Vers 20 h 30, la plupart des personnes arrivées une heure et demie plus tôt sont encore là. La porte de l’édifice s’ouvre. Des conseiller·e·s font entrer Michel Ménard, et seulement lui, à l’intérieur de la mairie, sans en expliquer le pourquoi. Le geste entraîne une vague de confusion dans l’assemblée. « Ils sont peut-être en train de le cuisiner », s’inquiète Pascale Bourguignon.
Michel Ménard, seul citoyen autorisé à pénétrer l’édifice à titre de représentant de la mobilisation, écoutant attentivement les membres du Conseil Municipal. (Adèle Surprenant)
À travers les fenêtres latérales de l’hôtel de ville, on aperçoit le chroniqueur radio écouter attentivement les paroles des élu·e·s. La foule est perplexe : quelque chose d’important est en train de se passer.
Une vingtaine de minutes plus tard, alors que les manifestant·e·s commencent sérieusement à s’impatienter, la porte s’ouvre à nouveau. Michel Ménard sort, seul, une lettre à la main. Tous les regards se tournent vers lui. Un frisson de fébrilité traverse la foule au moment où il se saisit du porte-voix.
« La CPTAQ a procédé, dans une résolution datant du 28 juillet, à la fermeture du dossier de l’usine, jugé irrecevable en raison de sa non-conformité au règlement de zonage municipal de Havelock, annonce-t-il, provoquant un éclat de joie.
Sourire discret aux lèvres, Michel Ménard savoure cette petite victoire avec un brin de retenue : « Le Groupe Chenail et les Carrières Ducharme pourraient trouver une façon de présenter à nouveau leur projet sous une autre forme. Ça ne veut pas dire qu’ils partiront pour autant, ajoute-t-il. C’est clair qu’il y aura d’autres étapes, mais c’est un pas dans la bonne direction.

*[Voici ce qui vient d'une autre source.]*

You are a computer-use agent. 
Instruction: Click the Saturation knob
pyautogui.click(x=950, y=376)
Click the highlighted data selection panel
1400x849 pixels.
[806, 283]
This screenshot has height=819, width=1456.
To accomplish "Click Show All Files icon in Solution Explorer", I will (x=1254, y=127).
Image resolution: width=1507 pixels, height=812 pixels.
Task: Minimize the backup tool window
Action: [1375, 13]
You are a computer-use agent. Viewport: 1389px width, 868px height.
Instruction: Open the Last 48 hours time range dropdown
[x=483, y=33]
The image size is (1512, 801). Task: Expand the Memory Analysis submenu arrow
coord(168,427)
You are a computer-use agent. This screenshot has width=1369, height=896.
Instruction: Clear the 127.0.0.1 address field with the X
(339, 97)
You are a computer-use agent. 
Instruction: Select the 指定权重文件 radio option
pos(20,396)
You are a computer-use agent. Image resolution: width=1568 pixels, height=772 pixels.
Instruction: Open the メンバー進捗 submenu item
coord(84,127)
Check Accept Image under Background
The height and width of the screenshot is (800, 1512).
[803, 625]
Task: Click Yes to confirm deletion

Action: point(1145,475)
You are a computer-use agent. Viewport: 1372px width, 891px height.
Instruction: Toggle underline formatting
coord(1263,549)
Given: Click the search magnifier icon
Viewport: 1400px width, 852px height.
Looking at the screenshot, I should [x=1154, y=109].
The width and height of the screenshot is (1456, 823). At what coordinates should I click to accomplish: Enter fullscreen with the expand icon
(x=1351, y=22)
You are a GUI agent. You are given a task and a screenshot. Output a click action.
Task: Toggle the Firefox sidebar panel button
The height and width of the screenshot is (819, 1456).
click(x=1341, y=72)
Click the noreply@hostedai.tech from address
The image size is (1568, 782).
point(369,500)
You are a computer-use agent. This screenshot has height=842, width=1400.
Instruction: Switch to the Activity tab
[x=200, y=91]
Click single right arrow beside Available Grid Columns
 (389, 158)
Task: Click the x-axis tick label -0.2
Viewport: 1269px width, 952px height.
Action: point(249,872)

Il faut maintenir la ligne dure, rester vigilants, suivre les étapes et revenir au besoin ».
Soulagé·e·s de la décision de la CPTAQ, les citoyen·ne·s de la région regagnent leurs domiciles avec l’impression d’avoir gagnée une bataille décisive. Ce n’est que quelques semaines plus tard qu’ils et elles prennent la mesure de leur influence sur ce verdict.